The adventure continues!

Sunday, January 16, 2011

New Toy/Tool

Well, I finally took the plunge into new technology for trading.  I've been struggling with the decision to buy a smartphone that would allow for easy monitoring and trading without being tied to the computer. 

The main question has been whether to go with iphone, Android or Blackberry. 

Blackberry was immediately out of the running because it seems to be more email focused with other apps taking a backseat.  Perhaps this is a false impression, but I didn't seriously consider this option.

iphone is clearly the leader and in fact, my broker (Firstrade) has a iphone specific app).  So this would have been the easy choice.

However, I elected to go with an Android.  I specifically selected the HTC G2 because I use Google Docs so prominently in my screening and tracking.  Also, Firstrade has promised to follow-up with an Android app. 

So far, I've made some changes to one of my spreadsheets to allow for easier viewing via the mobile platform.  But I'm sure this will result in many other changes to my trading approach in the coming months.

Telecom Tales - Part 3

Last April I contemplated three telecom plays. I eventually bought in to all three companies.

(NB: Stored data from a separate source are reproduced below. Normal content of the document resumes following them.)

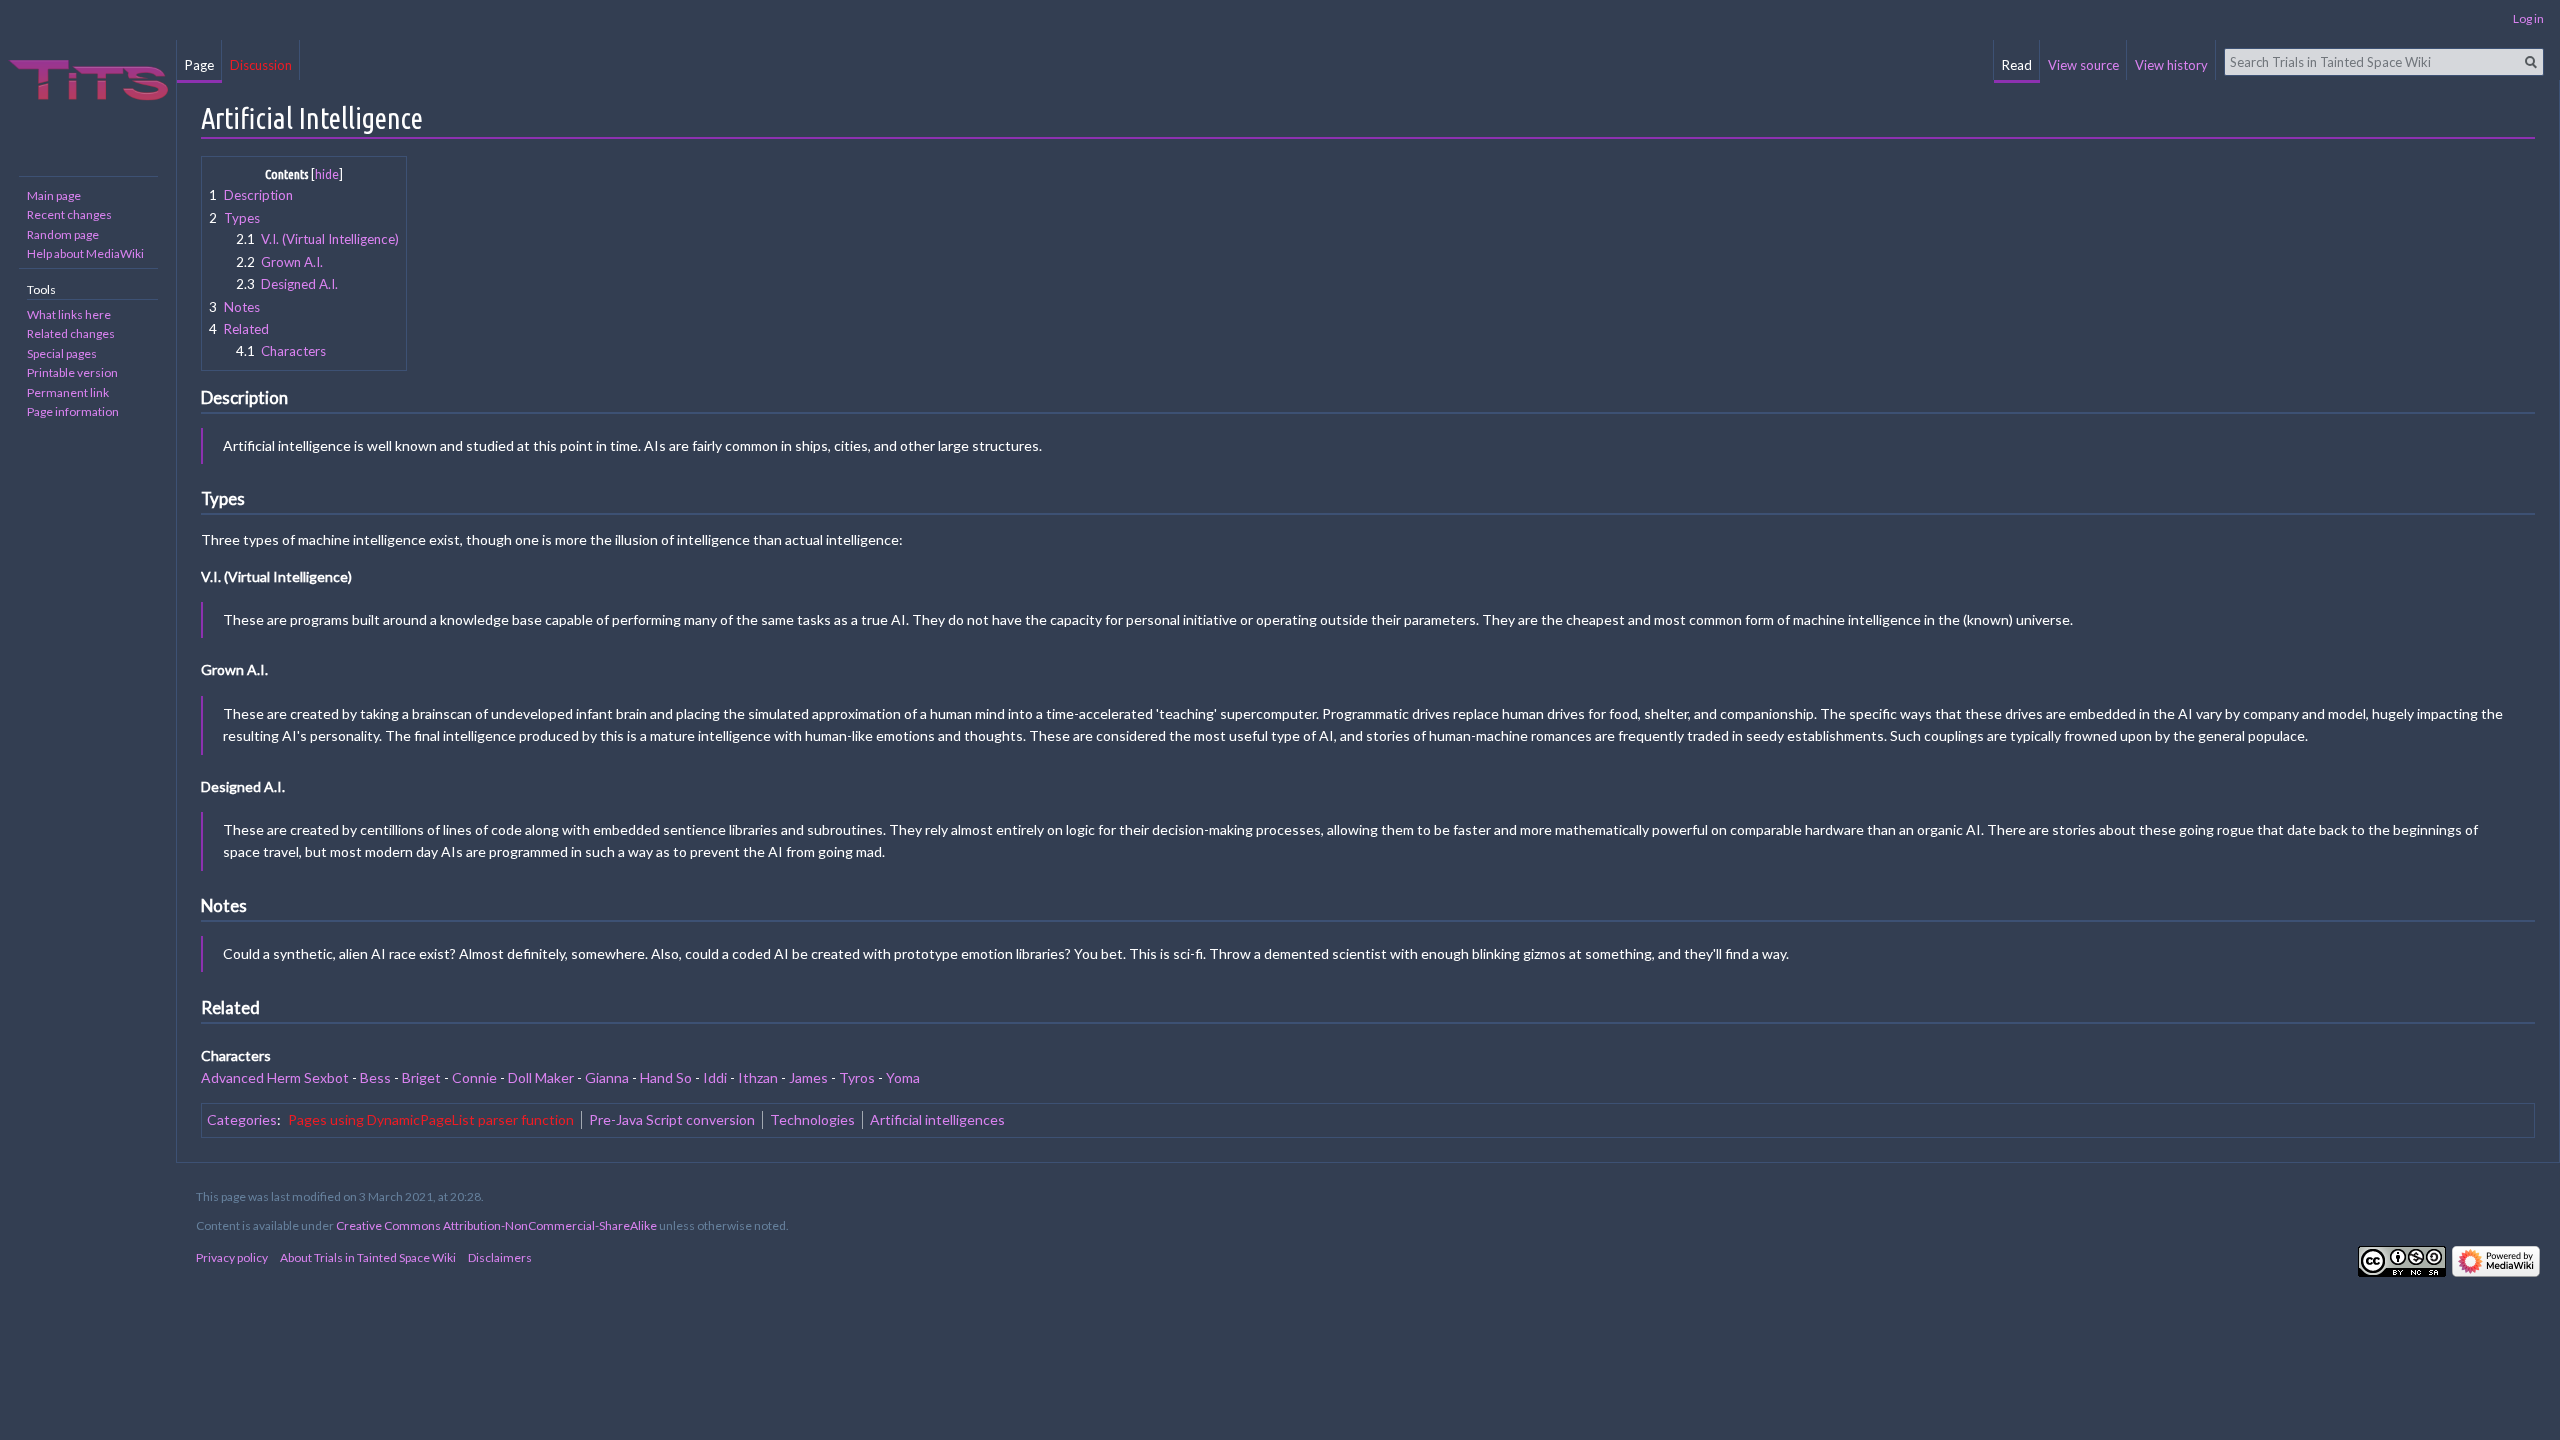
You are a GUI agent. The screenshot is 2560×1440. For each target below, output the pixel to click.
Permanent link (68, 392)
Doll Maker (541, 1077)
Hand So (666, 1077)
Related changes (71, 333)
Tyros (857, 1077)
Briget (421, 1077)
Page (199, 65)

  • Telecomunicacoes de Sao Paulo (TSP) - 6.5% realized gain
  • Nokia (NOK) - 12% realized gain
  • Telecommunications Systems (TSYS) - This continues to be a roller coaster ride, but I'm holding on because I believe there to be a large upside. I'm sitting with an 11% unrealized gain, but I've seen this rise to as much as 21% in October, and be as low as -30% in August. The good news is that I've been in the black since October on an overall basis.  But I am in the red with my Roth holdings.
I sure hope to close the book on this soon as I've not collected dividends on any of these holdings.  TSP and NOK paid annual dividends and I did not hold at time of payment.  But TSYS pays no dividend. 

Mid Month Report Card

At the end of 2010, I reviewed my performance and identified some areas for adjustments.
  1. Take profits sooner (B) - I've made two sales in January and gained 9% and 12%.  Naturally, the stocks continued to rise after I sold, but not so much.  So I have recognized gains that I would not have otherwise had.
  2. Reduce or cap investment pool (F) - This one is tough.  I had another CD called, so I've actually went in the wrong direction and the investment pool is now larger than ever leaving me only 43% invested. 
  3. Quit bottom feeding (D) - I haven't bought anything at a premium price, but prices have been rising.  Nonetheless, I need to get more fully invested and overcome my cheapness.  This will also help me convert some excess cash into dividend or interest income.
  4. Dabble in Index Funds (D) - I've identified a preferred fund (VFIAX - VANGUARD INDEX TRUST 500), but have not taken the plunge.  Mainly because I want to bottom feed on funds too.
  5. Don't sweat employment (A) - My current project is NO FUN and has been dragging past the original launch date, so I'm looking forward to it wrapping up, even if it costs me a paycheck. 
Overall Grade (D) - The rising market has made it difficult to execute on many of these adjustments.  My overall strategy has assumed some volatility and there simply hasn't been any.  I hopeful that there is a correction of some sort in the next 3-6 months.  Otherwise, I will likely continue to get poor grades.